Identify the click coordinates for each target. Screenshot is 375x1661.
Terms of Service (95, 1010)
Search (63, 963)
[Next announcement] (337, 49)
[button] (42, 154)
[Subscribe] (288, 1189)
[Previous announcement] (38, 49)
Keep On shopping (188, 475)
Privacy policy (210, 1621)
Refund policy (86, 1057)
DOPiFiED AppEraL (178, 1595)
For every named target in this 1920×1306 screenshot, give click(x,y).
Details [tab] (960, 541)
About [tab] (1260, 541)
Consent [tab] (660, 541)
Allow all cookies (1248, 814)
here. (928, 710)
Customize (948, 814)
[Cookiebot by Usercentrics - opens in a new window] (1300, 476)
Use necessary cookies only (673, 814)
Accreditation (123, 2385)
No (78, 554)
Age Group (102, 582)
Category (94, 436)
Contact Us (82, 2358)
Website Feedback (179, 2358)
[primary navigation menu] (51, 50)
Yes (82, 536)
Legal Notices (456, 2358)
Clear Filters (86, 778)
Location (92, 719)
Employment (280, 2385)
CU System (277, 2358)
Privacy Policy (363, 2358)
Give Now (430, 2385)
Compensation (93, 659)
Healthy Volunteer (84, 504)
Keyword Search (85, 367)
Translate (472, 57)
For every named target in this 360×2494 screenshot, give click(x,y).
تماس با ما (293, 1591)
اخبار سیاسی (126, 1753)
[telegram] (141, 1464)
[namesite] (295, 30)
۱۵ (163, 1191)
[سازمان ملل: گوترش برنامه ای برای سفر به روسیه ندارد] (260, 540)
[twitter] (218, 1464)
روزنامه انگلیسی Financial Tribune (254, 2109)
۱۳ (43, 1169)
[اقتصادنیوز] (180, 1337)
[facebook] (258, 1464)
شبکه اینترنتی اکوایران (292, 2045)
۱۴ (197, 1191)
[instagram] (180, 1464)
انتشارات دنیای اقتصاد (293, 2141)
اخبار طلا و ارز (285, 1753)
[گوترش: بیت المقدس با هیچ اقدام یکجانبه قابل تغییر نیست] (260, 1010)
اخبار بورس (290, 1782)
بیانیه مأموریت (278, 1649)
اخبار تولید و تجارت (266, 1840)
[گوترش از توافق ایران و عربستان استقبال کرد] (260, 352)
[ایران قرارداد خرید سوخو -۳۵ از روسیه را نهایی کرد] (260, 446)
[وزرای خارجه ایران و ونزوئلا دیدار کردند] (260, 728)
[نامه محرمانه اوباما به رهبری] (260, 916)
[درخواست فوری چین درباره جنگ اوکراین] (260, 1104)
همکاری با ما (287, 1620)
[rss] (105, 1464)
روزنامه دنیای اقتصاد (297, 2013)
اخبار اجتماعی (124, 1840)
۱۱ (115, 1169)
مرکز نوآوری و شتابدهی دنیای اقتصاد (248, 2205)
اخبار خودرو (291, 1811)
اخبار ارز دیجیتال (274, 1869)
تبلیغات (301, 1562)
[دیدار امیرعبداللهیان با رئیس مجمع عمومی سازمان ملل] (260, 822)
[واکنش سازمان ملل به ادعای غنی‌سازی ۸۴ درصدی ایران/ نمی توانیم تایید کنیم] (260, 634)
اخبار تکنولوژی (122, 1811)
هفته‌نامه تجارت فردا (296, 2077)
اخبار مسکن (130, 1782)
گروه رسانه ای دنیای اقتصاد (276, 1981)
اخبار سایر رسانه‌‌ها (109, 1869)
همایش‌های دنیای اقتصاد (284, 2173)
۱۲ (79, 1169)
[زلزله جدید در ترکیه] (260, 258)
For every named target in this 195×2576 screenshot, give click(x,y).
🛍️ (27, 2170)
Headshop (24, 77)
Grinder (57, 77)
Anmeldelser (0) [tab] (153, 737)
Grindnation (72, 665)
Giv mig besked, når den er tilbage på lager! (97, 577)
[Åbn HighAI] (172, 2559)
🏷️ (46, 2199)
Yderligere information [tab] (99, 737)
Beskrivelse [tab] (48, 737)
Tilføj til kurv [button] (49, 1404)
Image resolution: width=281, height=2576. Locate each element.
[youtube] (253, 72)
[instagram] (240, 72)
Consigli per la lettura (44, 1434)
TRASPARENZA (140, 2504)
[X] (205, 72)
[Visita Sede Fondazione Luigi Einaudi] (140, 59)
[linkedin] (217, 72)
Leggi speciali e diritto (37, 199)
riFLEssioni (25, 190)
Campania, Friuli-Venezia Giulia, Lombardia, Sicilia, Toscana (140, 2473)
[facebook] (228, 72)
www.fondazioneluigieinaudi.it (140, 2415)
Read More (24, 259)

● **WHAT TO PRODUCE**: Retype the material in full. Each word must match.

● **THE ANSWER**:
Identify the click coordinates for each target. Screenshot is 375x1661.
Terms of Service (95, 1010)
Search (63, 963)
[Next announcement] (337, 49)
[button] (42, 154)
[Subscribe] (288, 1189)
[Previous announcement] (38, 49)
Keep On shopping (188, 475)
Privacy policy (210, 1621)
Refund policy (86, 1057)
DOPiFiED AppEraL (178, 1595)
For every named target in this 1920×1306 screenshot, give click(x,y).
Details [tab] (960, 541)
About [tab] (1260, 541)
Consent [tab] (660, 541)
Allow all cookies (1248, 814)
here. (928, 710)
Customize (948, 814)
[Cookiebot by Usercentrics - opens in a new window] (1300, 476)
Use necessary cookies only (673, 814)
Accreditation (123, 2385)
No (78, 554)
Age Group (102, 582)
Category (94, 436)
Contact Us (82, 2358)
Website Feedback (179, 2358)
[primary navigation menu] (51, 50)
Yes (82, 536)
Legal Notices (456, 2358)
Clear Filters (86, 778)
Location (92, 719)
Employment (280, 2385)
CU System (277, 2358)
Privacy Policy (363, 2358)
Give Now (430, 2385)
Compensation (93, 659)
Healthy Volunteer (84, 504)
Keyword Search (85, 367)
Translate (472, 57)
For every named target in this 360×2494 screenshot, give click(x,y).
تماس با ما (293, 1591)
اخبار سیاسی (126, 1753)
[telegram] (141, 1464)
[namesite] (295, 30)
۱۵ (163, 1191)
[سازمان ملل: گوترش برنامه ای برای سفر به روسیه ندارد] (260, 540)
[twitter] (218, 1464)
روزنامه انگلیسی Financial Tribune (254, 2109)
۱۳ (43, 1169)
[اقتصادنیوز] (180, 1337)
[facebook] (258, 1464)
شبکه اینترنتی اکوایران (292, 2045)
۱۴ (197, 1191)
[instagram] (180, 1464)
انتشارات دنیای اقتصاد (293, 2141)
اخبار طلا و ارز (285, 1753)
[گوترش: بیت المقدس با هیچ اقدام یکجانبه قابل تغییر نیست] (260, 1010)
اخبار بورس (290, 1782)
بیانیه مأموریت (278, 1649)
اخبار تولید و تجارت (266, 1840)
[گوترش از توافق ایران و عربستان استقبال کرد] (260, 352)
[ایران قرارداد خرید سوخو -۳۵ از روسیه را نهایی کرد] (260, 446)
[وزرای خارجه ایران و ونزوئلا دیدار کردند] (260, 728)
[نامه محرمانه اوباما به رهبری] (260, 916)
[درخواست فوری چین درباره جنگ اوکراین] (260, 1104)
همکاری با ما (287, 1620)
[rss] (105, 1464)
روزنامه دنیای اقتصاد (297, 2013)
اخبار اجتماعی (124, 1840)
۱۱ (115, 1169)
مرکز نوآوری و شتابدهی دنیای اقتصاد (248, 2205)
اخبار خودرو (291, 1811)
اخبار ارز دیجیتال (274, 1869)
تبلیغات (301, 1562)
[دیدار امیرعبداللهیان با رئیس مجمع عمومی سازمان ملل] (260, 822)
[واکنش سازمان ملل به ادعای غنی‌سازی ۸۴ درصدی ایران/ نمی توانیم تایید کنیم] (260, 634)
اخبار تکنولوژی (122, 1811)
هفته‌نامه تجارت فردا (296, 2077)
اخبار مسکن (130, 1782)
گروه رسانه ای دنیای اقتصاد (276, 1981)
اخبار سایر رسانه‌‌ها (109, 1869)
همایش‌های دنیای اقتصاد (284, 2173)
۱۲ (79, 1169)
[زلزله جدید در ترکیه] (260, 258)
For every named target in this 195×2576 screenshot, give click(x,y).
🛍️ (27, 2170)
Headshop (24, 77)
Grinder (57, 77)
Anmeldelser (0) [tab] (153, 737)
Grindnation (72, 665)
Giv mig besked, når den er tilbage på lager! (97, 577)
[Åbn HighAI] (172, 2559)
🏷️ (46, 2199)
Yderligere information [tab] (99, 737)
Beskrivelse [tab] (48, 737)
Tilføj til kurv [button] (49, 1404)
Image resolution: width=281, height=2576. Locate each element.
[youtube] (253, 72)
[instagram] (240, 72)
Consigli per la lettura (44, 1434)
TRASPARENZA (140, 2504)
[X] (205, 72)
[Visita Sede Fondazione Luigi Einaudi] (140, 59)
[linkedin] (217, 72)
Leggi speciali e diritto (37, 199)
riFLEssioni (25, 190)
Campania, Friuli-Venezia Giulia, Lombardia, Sicilia, Toscana (140, 2473)
[facebook] (228, 72)
www.fondazioneluigieinaudi.it (140, 2415)
Read More (24, 259)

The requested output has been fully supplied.